__TO DO__:
Wherever the line that contains "The image size is (334, 244)." falls, repeat it and the lines after it exactly until the records end, without any pictures.
━━━ DATA PROVIDED ━━━
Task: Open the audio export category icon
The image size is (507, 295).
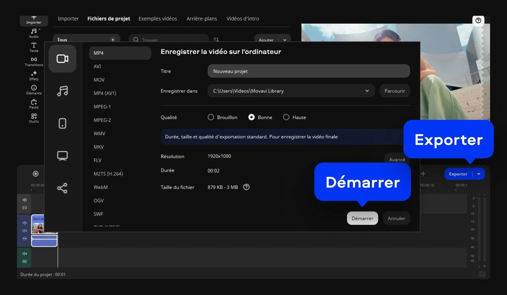Action: pyautogui.click(x=62, y=91)
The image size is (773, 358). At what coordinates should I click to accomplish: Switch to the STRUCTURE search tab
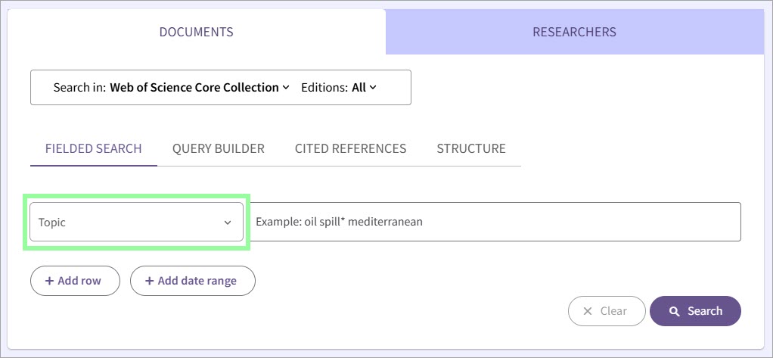tap(471, 148)
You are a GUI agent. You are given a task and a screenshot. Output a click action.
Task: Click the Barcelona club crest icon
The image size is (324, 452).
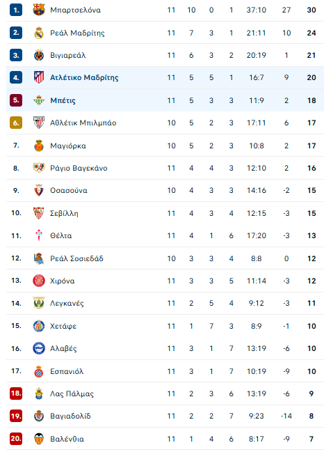click(38, 10)
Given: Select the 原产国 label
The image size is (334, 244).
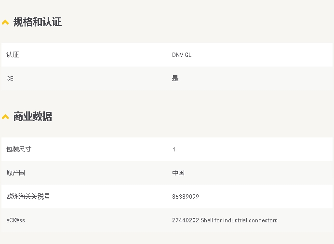Looking at the screenshot, I should [15, 173].
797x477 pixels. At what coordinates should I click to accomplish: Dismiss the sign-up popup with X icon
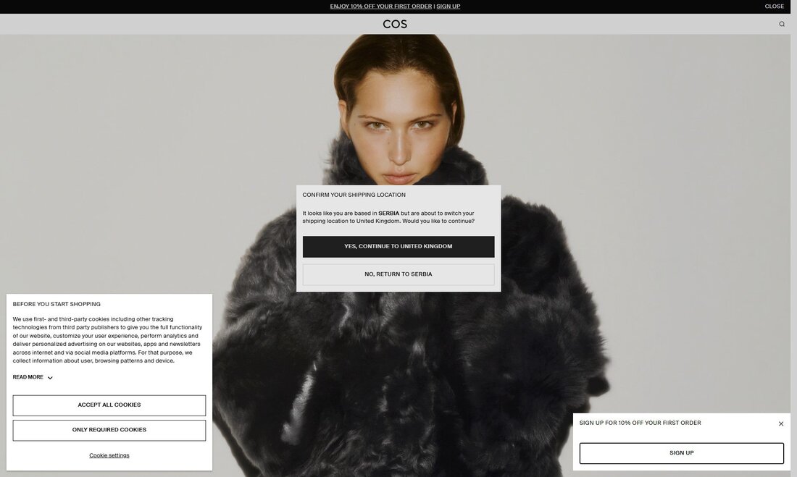click(781, 423)
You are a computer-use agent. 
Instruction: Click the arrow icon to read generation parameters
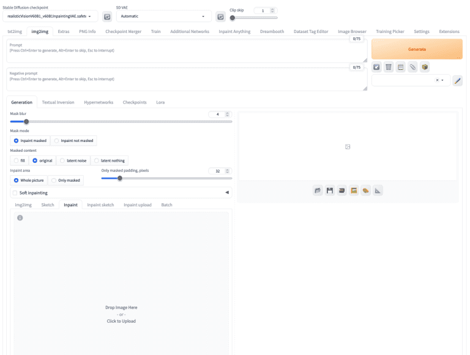(x=377, y=67)
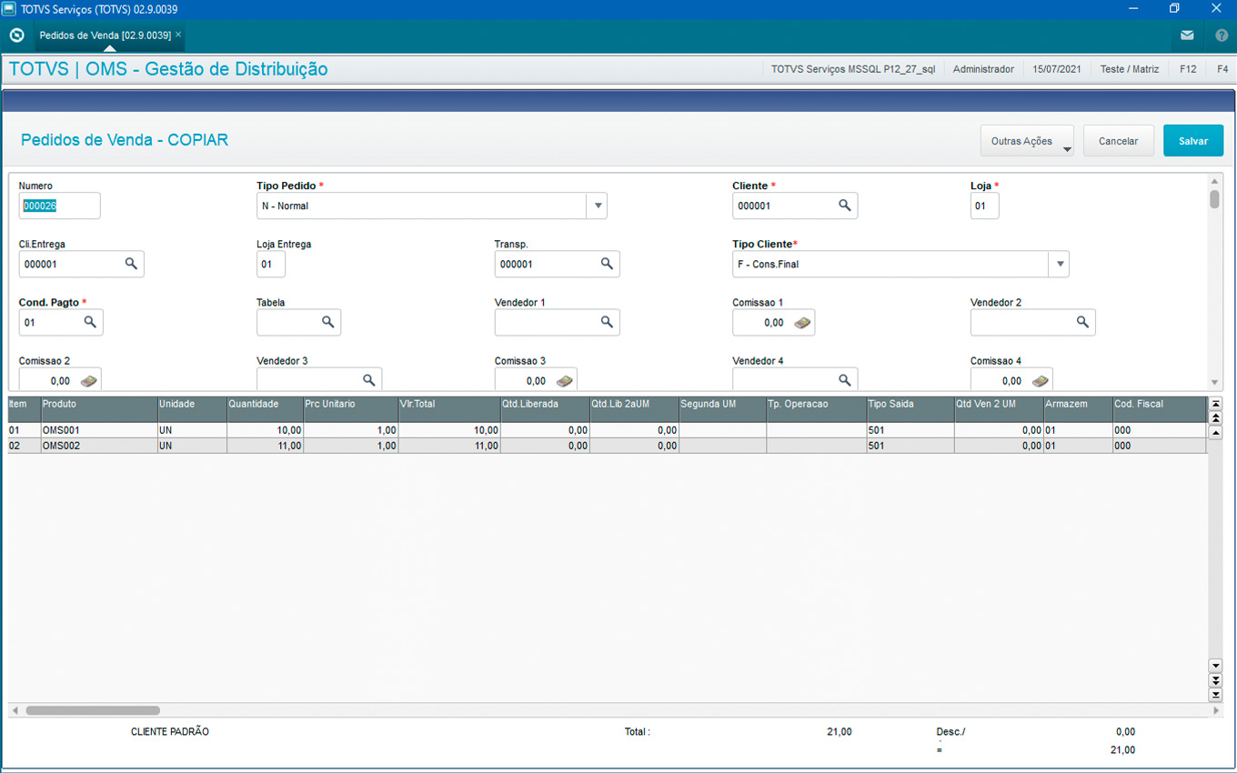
━━━
__RESULT FOR THIS TASK__:
The image size is (334, 244).
Looking at the screenshot, I should [15, 173].
797x477 pixels. At what coordinates should I click to accomplish: Dismiss the sign-up popup with X icon
click(781, 423)
You are a computer-use agent. 
Instruction: Click the arrow icon to read generation parameters
(x=377, y=67)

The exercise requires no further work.